= MATERIALS PROVIDED =
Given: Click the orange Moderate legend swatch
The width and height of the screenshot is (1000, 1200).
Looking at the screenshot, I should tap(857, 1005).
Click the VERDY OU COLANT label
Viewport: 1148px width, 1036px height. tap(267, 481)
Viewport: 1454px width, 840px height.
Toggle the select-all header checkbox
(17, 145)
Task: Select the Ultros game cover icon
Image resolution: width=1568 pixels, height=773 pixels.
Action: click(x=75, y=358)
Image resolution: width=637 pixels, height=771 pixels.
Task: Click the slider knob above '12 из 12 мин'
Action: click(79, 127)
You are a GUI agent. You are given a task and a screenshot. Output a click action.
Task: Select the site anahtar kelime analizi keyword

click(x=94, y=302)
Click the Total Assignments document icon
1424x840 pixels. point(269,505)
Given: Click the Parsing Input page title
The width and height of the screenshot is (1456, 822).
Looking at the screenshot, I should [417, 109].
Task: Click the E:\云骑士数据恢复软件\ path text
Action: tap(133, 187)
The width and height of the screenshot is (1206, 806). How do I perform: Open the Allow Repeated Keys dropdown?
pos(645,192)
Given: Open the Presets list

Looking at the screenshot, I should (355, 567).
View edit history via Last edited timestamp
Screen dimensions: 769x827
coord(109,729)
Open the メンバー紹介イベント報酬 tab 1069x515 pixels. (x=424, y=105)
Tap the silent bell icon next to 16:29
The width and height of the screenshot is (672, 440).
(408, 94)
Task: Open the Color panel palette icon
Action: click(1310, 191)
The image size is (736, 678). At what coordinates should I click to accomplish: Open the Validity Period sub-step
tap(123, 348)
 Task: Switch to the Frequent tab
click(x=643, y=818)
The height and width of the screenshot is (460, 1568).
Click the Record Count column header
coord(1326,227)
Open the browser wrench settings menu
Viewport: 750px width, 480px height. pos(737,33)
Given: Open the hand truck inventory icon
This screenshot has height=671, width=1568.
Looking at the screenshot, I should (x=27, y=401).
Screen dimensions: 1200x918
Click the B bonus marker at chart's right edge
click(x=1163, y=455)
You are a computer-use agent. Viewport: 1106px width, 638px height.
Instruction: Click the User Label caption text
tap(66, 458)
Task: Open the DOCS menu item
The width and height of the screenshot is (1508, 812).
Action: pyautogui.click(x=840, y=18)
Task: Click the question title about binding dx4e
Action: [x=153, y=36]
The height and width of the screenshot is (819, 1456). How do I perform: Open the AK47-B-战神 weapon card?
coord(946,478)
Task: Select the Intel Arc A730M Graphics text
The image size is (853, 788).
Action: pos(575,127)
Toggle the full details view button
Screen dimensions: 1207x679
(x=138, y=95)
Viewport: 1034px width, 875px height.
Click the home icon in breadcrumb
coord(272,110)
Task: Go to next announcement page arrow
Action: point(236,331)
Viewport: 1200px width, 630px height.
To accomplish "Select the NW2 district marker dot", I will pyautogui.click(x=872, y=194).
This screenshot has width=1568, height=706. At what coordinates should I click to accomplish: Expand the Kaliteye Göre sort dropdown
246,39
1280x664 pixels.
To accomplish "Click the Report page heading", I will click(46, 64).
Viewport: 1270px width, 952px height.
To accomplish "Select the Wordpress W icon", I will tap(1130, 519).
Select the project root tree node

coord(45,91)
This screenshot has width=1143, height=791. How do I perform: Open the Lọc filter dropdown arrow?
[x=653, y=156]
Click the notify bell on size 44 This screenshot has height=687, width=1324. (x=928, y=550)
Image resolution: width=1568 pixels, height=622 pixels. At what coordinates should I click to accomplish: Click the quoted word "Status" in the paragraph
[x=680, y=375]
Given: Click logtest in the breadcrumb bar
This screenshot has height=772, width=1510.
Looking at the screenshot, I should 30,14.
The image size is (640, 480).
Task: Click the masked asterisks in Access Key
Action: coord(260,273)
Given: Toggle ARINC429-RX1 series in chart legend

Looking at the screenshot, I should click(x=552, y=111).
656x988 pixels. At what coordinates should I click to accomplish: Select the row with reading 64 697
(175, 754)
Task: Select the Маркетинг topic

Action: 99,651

= GIVEN EXERCISE =
Reproduce the stretch from the line that contains "656x988 pixels. At" through the end of the records, keeping the requests, and add 51 to every number in the click coordinates given as answers.

= EXERCISE SOLUTION =
656x988 pixels. At what coordinates should I click to accomplish: Select the row with reading 64 697
(226, 805)
Task: Select the Маркетинг topic

Action: 150,702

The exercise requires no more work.